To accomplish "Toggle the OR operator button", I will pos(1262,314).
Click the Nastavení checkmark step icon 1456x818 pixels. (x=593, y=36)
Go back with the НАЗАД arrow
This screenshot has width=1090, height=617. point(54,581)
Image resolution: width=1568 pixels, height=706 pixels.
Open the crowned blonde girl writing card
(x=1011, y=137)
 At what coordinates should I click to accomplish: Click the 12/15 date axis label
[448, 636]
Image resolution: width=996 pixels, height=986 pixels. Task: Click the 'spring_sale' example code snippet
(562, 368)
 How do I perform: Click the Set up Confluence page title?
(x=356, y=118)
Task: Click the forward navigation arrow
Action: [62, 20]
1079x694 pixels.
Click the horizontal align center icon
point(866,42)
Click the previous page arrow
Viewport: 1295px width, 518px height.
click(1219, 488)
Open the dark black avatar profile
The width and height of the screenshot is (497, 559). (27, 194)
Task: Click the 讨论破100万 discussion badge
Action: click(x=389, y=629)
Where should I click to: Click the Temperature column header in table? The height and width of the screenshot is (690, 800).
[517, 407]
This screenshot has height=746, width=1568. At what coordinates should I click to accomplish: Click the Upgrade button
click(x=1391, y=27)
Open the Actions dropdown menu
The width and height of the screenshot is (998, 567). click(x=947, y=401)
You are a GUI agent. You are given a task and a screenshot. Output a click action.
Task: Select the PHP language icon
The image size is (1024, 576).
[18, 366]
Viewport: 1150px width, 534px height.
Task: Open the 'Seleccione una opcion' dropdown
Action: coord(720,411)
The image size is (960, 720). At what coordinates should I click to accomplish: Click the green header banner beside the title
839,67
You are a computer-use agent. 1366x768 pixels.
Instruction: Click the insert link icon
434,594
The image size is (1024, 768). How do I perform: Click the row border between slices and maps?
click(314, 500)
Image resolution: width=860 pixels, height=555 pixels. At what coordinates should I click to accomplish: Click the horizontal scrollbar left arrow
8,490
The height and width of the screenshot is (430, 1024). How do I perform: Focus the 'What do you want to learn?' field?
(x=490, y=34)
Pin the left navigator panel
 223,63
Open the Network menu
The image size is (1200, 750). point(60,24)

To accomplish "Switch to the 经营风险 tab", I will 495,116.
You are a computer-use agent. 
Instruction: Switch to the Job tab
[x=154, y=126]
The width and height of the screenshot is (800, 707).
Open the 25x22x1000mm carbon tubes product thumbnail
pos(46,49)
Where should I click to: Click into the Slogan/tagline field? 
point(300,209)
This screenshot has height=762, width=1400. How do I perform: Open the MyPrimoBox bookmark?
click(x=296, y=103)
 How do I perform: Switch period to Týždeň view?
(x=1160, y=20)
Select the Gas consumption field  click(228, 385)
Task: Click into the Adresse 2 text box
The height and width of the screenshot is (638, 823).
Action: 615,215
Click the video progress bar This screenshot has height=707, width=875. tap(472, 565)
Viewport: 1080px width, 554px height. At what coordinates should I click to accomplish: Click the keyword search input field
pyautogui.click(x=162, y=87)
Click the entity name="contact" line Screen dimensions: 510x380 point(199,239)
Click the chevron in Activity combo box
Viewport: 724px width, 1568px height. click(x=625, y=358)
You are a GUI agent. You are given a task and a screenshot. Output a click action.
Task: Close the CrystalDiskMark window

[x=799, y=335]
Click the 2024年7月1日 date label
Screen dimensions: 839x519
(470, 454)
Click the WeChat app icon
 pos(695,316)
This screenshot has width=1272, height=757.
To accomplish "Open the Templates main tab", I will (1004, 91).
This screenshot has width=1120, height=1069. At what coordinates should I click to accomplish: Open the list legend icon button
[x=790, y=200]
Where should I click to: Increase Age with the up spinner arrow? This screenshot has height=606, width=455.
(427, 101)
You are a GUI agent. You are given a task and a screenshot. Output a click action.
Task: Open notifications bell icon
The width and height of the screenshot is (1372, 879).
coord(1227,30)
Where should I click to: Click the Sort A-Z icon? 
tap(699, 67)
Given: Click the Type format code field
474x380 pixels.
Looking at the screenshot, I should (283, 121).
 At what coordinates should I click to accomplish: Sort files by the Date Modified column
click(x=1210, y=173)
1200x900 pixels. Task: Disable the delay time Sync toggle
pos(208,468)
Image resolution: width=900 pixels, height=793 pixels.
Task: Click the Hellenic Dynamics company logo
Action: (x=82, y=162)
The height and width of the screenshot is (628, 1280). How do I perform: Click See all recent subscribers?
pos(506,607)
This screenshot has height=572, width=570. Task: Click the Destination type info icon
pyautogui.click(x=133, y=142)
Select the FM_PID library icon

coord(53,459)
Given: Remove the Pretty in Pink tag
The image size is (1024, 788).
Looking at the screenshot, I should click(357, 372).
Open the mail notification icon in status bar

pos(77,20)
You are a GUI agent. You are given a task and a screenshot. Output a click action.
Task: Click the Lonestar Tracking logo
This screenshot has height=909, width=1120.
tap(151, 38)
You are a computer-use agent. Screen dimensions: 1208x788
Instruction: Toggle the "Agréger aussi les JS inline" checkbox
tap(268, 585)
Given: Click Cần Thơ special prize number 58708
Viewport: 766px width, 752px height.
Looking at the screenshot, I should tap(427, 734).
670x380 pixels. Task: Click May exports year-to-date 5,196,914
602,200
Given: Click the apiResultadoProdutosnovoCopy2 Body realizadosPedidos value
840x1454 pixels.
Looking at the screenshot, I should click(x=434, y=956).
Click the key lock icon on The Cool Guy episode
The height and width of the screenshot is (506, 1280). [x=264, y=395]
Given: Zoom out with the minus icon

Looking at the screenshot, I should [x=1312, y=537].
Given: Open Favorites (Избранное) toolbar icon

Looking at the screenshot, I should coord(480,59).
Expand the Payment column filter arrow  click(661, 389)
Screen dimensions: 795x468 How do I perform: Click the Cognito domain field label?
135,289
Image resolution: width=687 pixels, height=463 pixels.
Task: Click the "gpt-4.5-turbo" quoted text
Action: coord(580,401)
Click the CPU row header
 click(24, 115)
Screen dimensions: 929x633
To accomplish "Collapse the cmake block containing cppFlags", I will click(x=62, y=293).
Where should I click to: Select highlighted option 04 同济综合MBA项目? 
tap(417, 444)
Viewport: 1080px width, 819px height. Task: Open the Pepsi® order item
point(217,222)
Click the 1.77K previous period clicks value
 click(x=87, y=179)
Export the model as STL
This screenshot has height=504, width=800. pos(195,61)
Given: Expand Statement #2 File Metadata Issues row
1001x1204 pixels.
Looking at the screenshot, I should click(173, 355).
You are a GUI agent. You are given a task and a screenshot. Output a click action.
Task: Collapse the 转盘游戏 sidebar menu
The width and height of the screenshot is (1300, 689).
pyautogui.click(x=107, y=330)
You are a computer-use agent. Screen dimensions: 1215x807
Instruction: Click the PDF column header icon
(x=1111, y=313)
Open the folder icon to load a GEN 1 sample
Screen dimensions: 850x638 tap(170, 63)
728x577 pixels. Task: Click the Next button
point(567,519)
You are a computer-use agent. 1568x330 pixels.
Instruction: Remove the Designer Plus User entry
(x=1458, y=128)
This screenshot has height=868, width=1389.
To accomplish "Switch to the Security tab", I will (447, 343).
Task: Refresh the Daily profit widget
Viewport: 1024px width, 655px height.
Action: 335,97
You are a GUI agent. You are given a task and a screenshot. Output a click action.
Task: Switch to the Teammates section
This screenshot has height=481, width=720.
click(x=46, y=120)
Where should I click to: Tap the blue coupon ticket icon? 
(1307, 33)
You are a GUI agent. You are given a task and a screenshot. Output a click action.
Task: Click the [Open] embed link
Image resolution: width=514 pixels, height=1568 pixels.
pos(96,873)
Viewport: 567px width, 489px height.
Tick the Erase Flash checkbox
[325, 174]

________________________

**WHAT YOU NEED TO DO:**
Would you copy out each record precisely as it stands?

**TASK RESULT:**
To accomplish "Toggle the OR operator button", I will pos(1262,314).
Click the Nastavení checkmark step icon 1456x818 pixels. (x=593, y=36)
Go back with the НАЗАД arrow
This screenshot has width=1090, height=617. point(54,581)
Image resolution: width=1568 pixels, height=706 pixels.
Open the crowned blonde girl writing card
(x=1011, y=137)
 At what coordinates should I click to accomplish: Click the 12/15 date axis label
[448, 636]
Image resolution: width=996 pixels, height=986 pixels. Task: Click the 'spring_sale' example code snippet
(562, 368)
 How do I perform: Click the Set up Confluence page title?
(x=356, y=118)
Task: Click the forward navigation arrow
Action: [62, 20]
1079x694 pixels.
Click the horizontal align center icon
point(866,42)
Click the previous page arrow
Viewport: 1295px width, 518px height.
click(1219, 488)
Open the dark black avatar profile
The width and height of the screenshot is (497, 559). (27, 194)
Task: Click the 讨论破100万 discussion badge
Action: click(x=389, y=629)
Where should I click to: Click the Temperature column header in table? The height and width of the screenshot is (690, 800).
[517, 407]
This screenshot has height=746, width=1568. At what coordinates should I click to accomplish: Click the Upgrade button
click(x=1391, y=27)
Open the Actions dropdown menu
The width and height of the screenshot is (998, 567). click(x=947, y=401)
You are a GUI agent. You are given a task and a screenshot. Output a click action.
Task: Select the PHP language icon
The image size is (1024, 576).
[18, 366]
Viewport: 1150px width, 534px height.
Task: Open the 'Seleccione una opcion' dropdown
Action: coord(720,411)
The image size is (960, 720). At what coordinates should I click to accomplish: Click the green header banner beside the title
839,67
You are a computer-use agent. 1366x768 pixels.
Instruction: Click the insert link icon
434,594
The image size is (1024, 768). How do I perform: Click the row border between slices and maps?
click(314, 500)
Image resolution: width=860 pixels, height=555 pixels. At what coordinates should I click to accomplish: Click the horizontal scrollbar left arrow
8,490
The height and width of the screenshot is (430, 1024). How do I perform: Focus the 'What do you want to learn?' field?
(x=490, y=34)
Pin the left navigator panel
 223,63
Open the Network menu
The image size is (1200, 750). point(60,24)

To accomplish "Switch to the 经营风险 tab", I will 495,116.
You are a computer-use agent. 
Instruction: Switch to the Job tab
[x=154, y=126]
The width and height of the screenshot is (800, 707).
Open the 25x22x1000mm carbon tubes product thumbnail
pos(46,49)
Where should I click to: Click into the Slogan/tagline field? 
point(300,209)
This screenshot has height=762, width=1400. How do I perform: Open the MyPrimoBox bookmark?
click(x=296, y=103)
 How do I perform: Switch period to Týždeň view?
(x=1160, y=20)
Select the Gas consumption field  click(228, 385)
Task: Click into the Adresse 2 text box
The height and width of the screenshot is (638, 823).
Action: 615,215
Click the video progress bar This screenshot has height=707, width=875. tap(472, 565)
Viewport: 1080px width, 554px height. At what coordinates should I click to accomplish: Click the keyword search input field
pyautogui.click(x=162, y=87)
Click the entity name="contact" line Screen dimensions: 510x380 point(199,239)
Click the chevron in Activity combo box
Viewport: 724px width, 1568px height. click(x=625, y=358)
You are a GUI agent. You are given a task and a screenshot. Output a click action.
Task: Close the CrystalDiskMark window

[x=799, y=335]
Click the 2024年7月1日 date label
Screen dimensions: 839x519
(470, 454)
Click the WeChat app icon
 pos(695,316)
This screenshot has width=1272, height=757.
To accomplish "Open the Templates main tab", I will (1004, 91).
This screenshot has width=1120, height=1069. At what coordinates should I click to accomplish: Open the list legend icon button
[x=790, y=200]
Where should I click to: Increase Age with the up spinner arrow? This screenshot has height=606, width=455.
(427, 101)
You are a GUI agent. You are given a task and a screenshot. Output a click action.
Task: Open notifications bell icon
The width and height of the screenshot is (1372, 879).
coord(1227,30)
Where should I click to: Click the Sort A-Z icon? 
tap(699, 67)
Given: Click the Type format code field
474x380 pixels.
Looking at the screenshot, I should (283, 121).
 At what coordinates should I click to accomplish: Sort files by the Date Modified column
click(x=1210, y=173)
1200x900 pixels. Task: Disable the delay time Sync toggle
pos(208,468)
Image resolution: width=900 pixels, height=793 pixels.
Task: Click the Hellenic Dynamics company logo
Action: (x=82, y=162)
The height and width of the screenshot is (628, 1280). How do I perform: Click See all recent subscribers?
pos(506,607)
This screenshot has height=572, width=570. Task: Click the Destination type info icon
pyautogui.click(x=133, y=142)
Select the FM_PID library icon

coord(53,459)
Given: Remove the Pretty in Pink tag
The image size is (1024, 788).
Looking at the screenshot, I should click(357, 372).
Open the mail notification icon in status bar

pos(77,20)
You are a GUI agent. You are given a task and a screenshot. Output a click action.
Task: Click the Lonestar Tracking logo
This screenshot has height=909, width=1120.
tap(151, 38)
You are a computer-use agent. Screen dimensions: 1208x788
Instruction: Toggle the "Agréger aussi les JS inline" checkbox
tap(268, 585)
Given: Click Cần Thơ special prize number 58708
Viewport: 766px width, 752px height.
Looking at the screenshot, I should tap(427, 734).
670x380 pixels. Task: Click May exports year-to-date 5,196,914
602,200
Given: Click the apiResultadoProdutosnovoCopy2 Body realizadosPedidos value
840x1454 pixels.
Looking at the screenshot, I should click(x=434, y=956).
Click the key lock icon on The Cool Guy episode
The height and width of the screenshot is (506, 1280). [x=264, y=395]
Given: Zoom out with the minus icon

Looking at the screenshot, I should [x=1312, y=537].
Given: Open Favorites (Избранное) toolbar icon

Looking at the screenshot, I should coord(480,59).
Expand the Payment column filter arrow  click(661, 389)
Screen dimensions: 795x468 How do I perform: Click the Cognito domain field label?
135,289
Image resolution: width=687 pixels, height=463 pixels.
Task: Click the "gpt-4.5-turbo" quoted text
Action: coord(580,401)
Click the CPU row header
 click(24, 115)
Screen dimensions: 929x633
To accomplish "Collapse the cmake block containing cppFlags", I will click(x=62, y=293).
Where should I click to: Select highlighted option 04 同济综合MBA项目? 
tap(417, 444)
Viewport: 1080px width, 819px height. Task: Open the Pepsi® order item
point(217,222)
Click the 1.77K previous period clicks value
 click(x=87, y=179)
Export the model as STL
This screenshot has height=504, width=800. pos(195,61)
Given: Expand Statement #2 File Metadata Issues row
1001x1204 pixels.
Looking at the screenshot, I should click(173, 355).
You are a GUI agent. You are given a task and a screenshot. Output a click action.
Task: Collapse the 转盘游戏 sidebar menu
The width and height of the screenshot is (1300, 689).
pyautogui.click(x=107, y=330)
You are a computer-use agent. Screen dimensions: 1215x807
Instruction: Click the PDF column header icon
(x=1111, y=313)
Open the folder icon to load a GEN 1 sample
Screen dimensions: 850x638 tap(170, 63)
728x577 pixels. Task: Click the Next button
point(567,519)
You are a computer-use agent. 1568x330 pixels.
Instruction: Remove the Designer Plus User entry
(x=1458, y=128)
This screenshot has height=868, width=1389.
To accomplish "Switch to the Security tab", I will (447, 343).
Task: Refresh the Daily profit widget
Viewport: 1024px width, 655px height.
Action: 335,97
You are a GUI agent. You are given a task and a screenshot. Output a click action.
Task: Switch to the Teammates section
This screenshot has height=481, width=720.
click(x=46, y=120)
Where should I click to: Tap the blue coupon ticket icon? 
(1307, 33)
You are a GUI agent. You are given a task and a screenshot. Output a click action.
Task: Click the [Open] embed link
Image resolution: width=514 pixels, height=1568 pixels.
pos(96,873)
Viewport: 567px width, 489px height.
Tick the Erase Flash checkbox
[325, 174]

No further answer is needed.